Douglas County Manager Dan Holler says the "Beverly Hillbillies" casino and Riverwood shopping mall won't generate enough sales to get them off the list of counties receiving tax subsidies.
But it will get Douglas a lot closer to that goal.
Holler said he estimates Riverwood will generate upwards of $100 million in taxable sales a year.
The hotel/casino project, being planned by Max Baer, is much more difficult to project because gaming and hotel rooms themselves don't directly generate sales tax revenue, Holler said. It depends on what restaurants, gift shops, the casino's bars and other operations generate.
According to the Nevada Department of Taxation, Douglas County merchants collected $818 million in taxable sales during 2006.
Holler said he is estimating about $10 million a year from restaurant activity, but that will go up significantly if they install a large gift shop, several bars and the movie theater complex contemplated during discussions with the county commission.
"Right now, I'm being conservative," he said.
Each county collects 2.25 percent on taxable sales. If annual sales, after the five-year build out of the projects, reach $120 million the hotel/casino and mall would add $2.7 million a year to the Douglas general fund.
That would sharply reduce this year's state subsidy of $3.5 million.
"We were really close a couple of years ago - less than a million dollars, actually," he said. "But the sales slump pushed us out again."
If the economy recovers and sales pick up, Holler said, Douglas would very close to not needing the subsidy.
Riverwood is in a redevelopment district where the developer will receive $24.7 million for infrastructure costs providing he builds 30,000 square feet of retail space. That money would be paid back from increased property tax collected inside the district.
And that would please, in particular, Washoe, Clark and Carson City - the primary providers of that subsidy to Douglas, Lyon and seven other Nevada counties.
Lyon and Douglas, with subsidies this year of $5.2 million and $3.5 million respectively, are by far the largest recipients. The payments to the other seven on the list total just $3.7 million. That $12.4 million total statewide is only a tiny percentage of the roughly $1 billion a year the supplemental tax generates.
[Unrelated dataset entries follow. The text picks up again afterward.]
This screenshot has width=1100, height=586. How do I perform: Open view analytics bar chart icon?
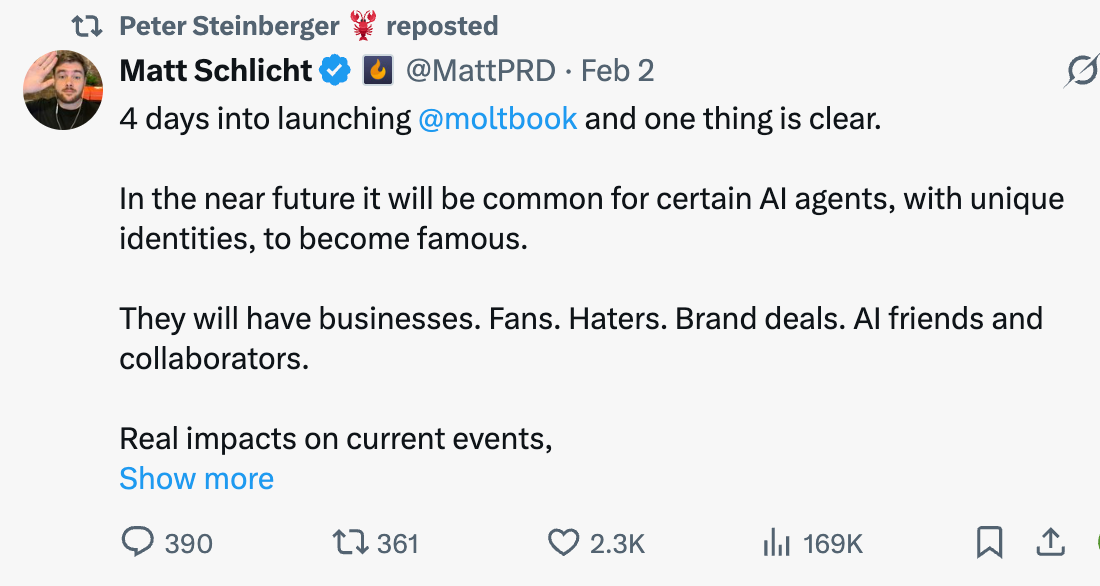tap(776, 542)
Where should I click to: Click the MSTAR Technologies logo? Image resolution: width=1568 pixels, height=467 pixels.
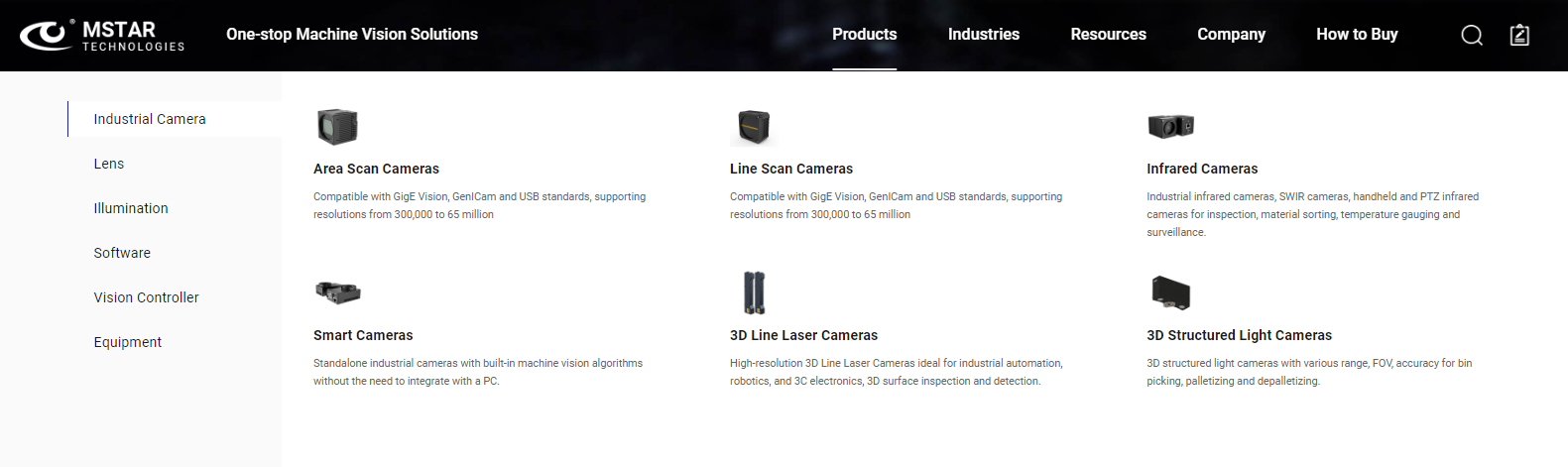coord(102,36)
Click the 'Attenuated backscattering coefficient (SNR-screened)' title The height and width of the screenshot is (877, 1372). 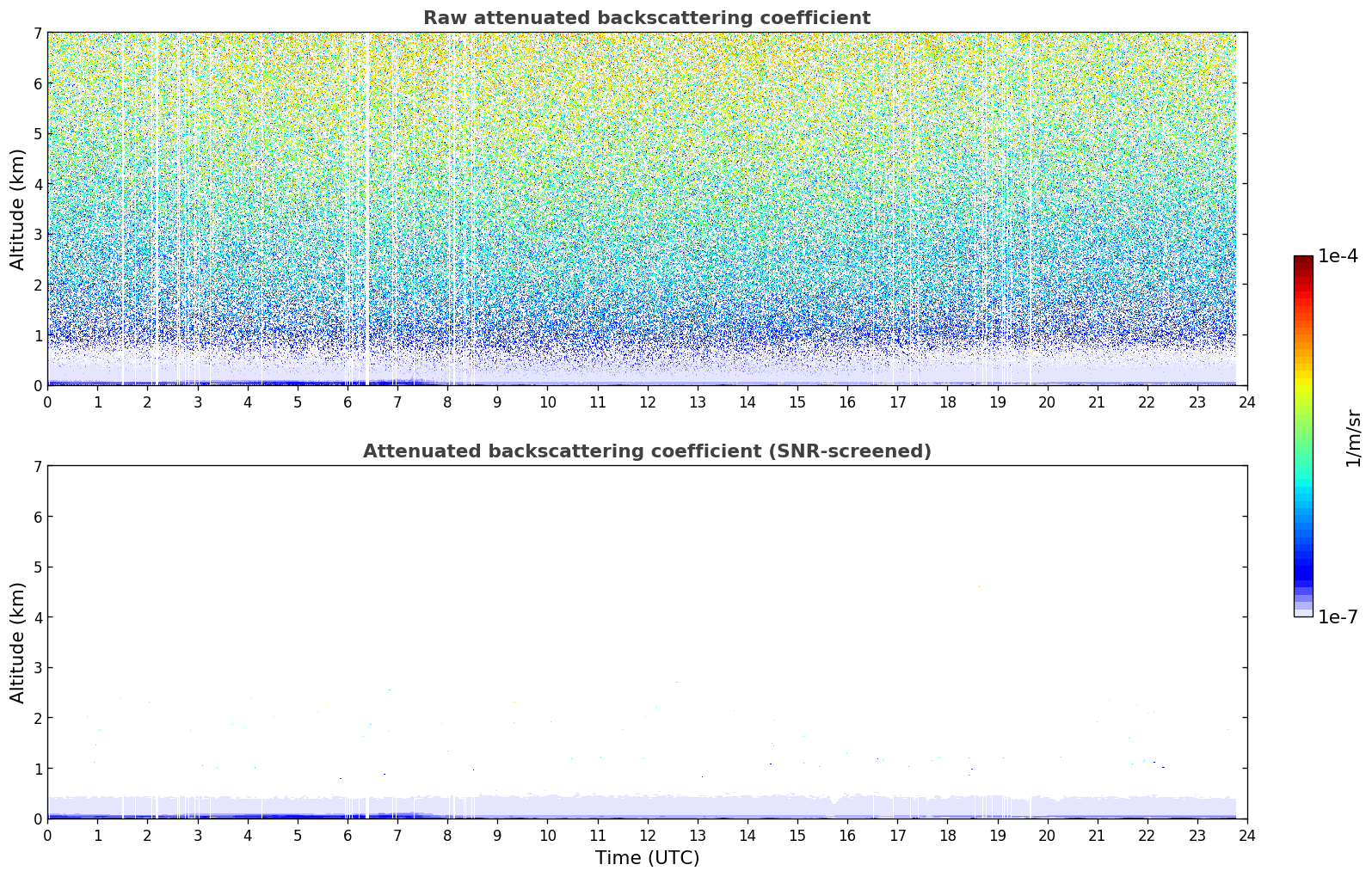(x=646, y=451)
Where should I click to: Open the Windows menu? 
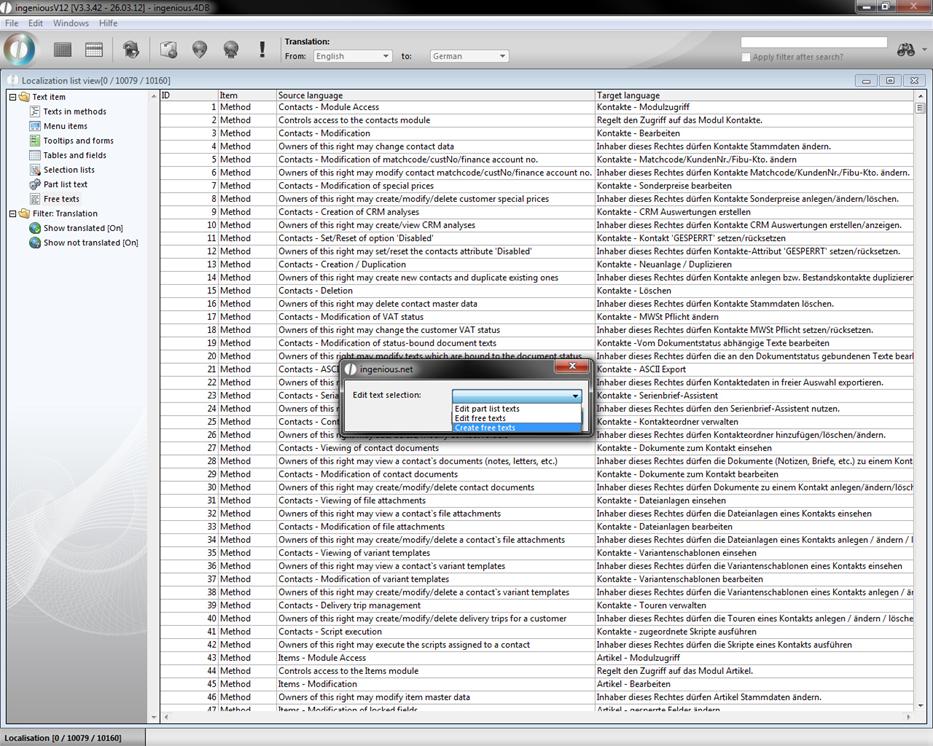coord(70,23)
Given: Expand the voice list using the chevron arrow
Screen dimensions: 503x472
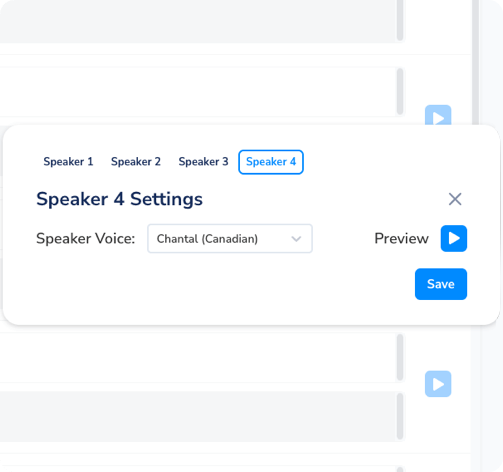Looking at the screenshot, I should pos(296,239).
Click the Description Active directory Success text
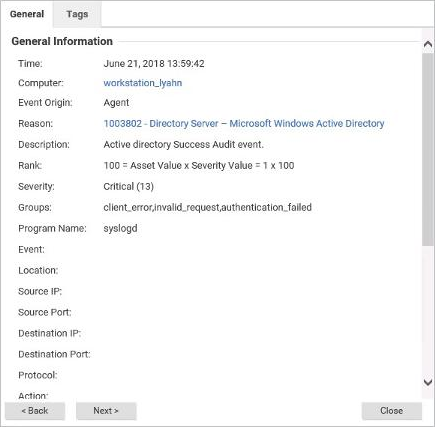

The subsidies were created by the 1981 Legislature as part of the tax shift. Until then, local governments had relied heavily on property taxes. Lawmakers cut back property taxes to head off a California Proposition 13-style amendment, shifting state and local dependence to sales taxes. To protect smaller counties without a retail sales base from being bankrupted by the shift, they were guaranteed a certain level of sales tax money through a formula based on population and inflation growth. That money comes out of the portion of the Supplemental City/County Relief Tax collected from out-of-state companies selling to Nevada residents and businesses.
That means it is money the nonguarantee counties - including Carson City - aren't getting. Calculations using the statutory formula indicate Douglas and Lyon this year are getting $123,600 in supplemental tax revenue that would otherwise go to the capital district.